(What is needed)
Reproduce every line of the listing from the one containing "(785) 825-4624 (606, 66)" down to the one containing "Month (837, 553)", both included, with each line unchanged.

(Supplied material)

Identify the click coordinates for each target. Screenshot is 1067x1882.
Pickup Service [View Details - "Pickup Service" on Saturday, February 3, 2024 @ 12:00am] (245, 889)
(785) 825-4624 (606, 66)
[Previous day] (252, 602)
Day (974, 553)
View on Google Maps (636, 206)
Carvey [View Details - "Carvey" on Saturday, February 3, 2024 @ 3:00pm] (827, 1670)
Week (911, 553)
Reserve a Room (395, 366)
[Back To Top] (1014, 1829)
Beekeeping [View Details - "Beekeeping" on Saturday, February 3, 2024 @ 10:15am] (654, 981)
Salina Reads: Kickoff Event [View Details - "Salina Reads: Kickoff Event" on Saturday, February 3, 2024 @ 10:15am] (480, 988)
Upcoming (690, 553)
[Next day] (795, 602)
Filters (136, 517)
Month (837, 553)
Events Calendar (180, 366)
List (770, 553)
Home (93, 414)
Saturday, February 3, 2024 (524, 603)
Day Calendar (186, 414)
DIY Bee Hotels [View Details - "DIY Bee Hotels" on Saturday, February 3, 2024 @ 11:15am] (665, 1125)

* * *

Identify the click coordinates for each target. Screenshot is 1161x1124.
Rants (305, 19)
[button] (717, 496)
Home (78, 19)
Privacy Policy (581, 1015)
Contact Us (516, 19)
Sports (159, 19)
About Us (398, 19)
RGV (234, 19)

(Solution to the exercise)
(785) 825-4624 (606, 66)
[Previous day] (252, 602)
Day (974, 553)
View on Google Maps (636, 206)
Carvey [View Details - "Carvey" on Saturday, February 3, 2024 @ 3:00pm] (827, 1670)
Week (911, 553)
Reserve a Room (395, 366)
[Back To Top] (1014, 1829)
Beekeeping [View Details - "Beekeeping" on Saturday, February 3, 2024 @ 10:15am] (654, 981)
Salina Reads: Kickoff Event [View Details - "Salina Reads: Kickoff Event" on Saturday, February 3, 2024 @ 10:15am] (480, 988)
Upcoming (690, 553)
[Next day] (795, 602)
Filters (136, 517)
Month (837, 553)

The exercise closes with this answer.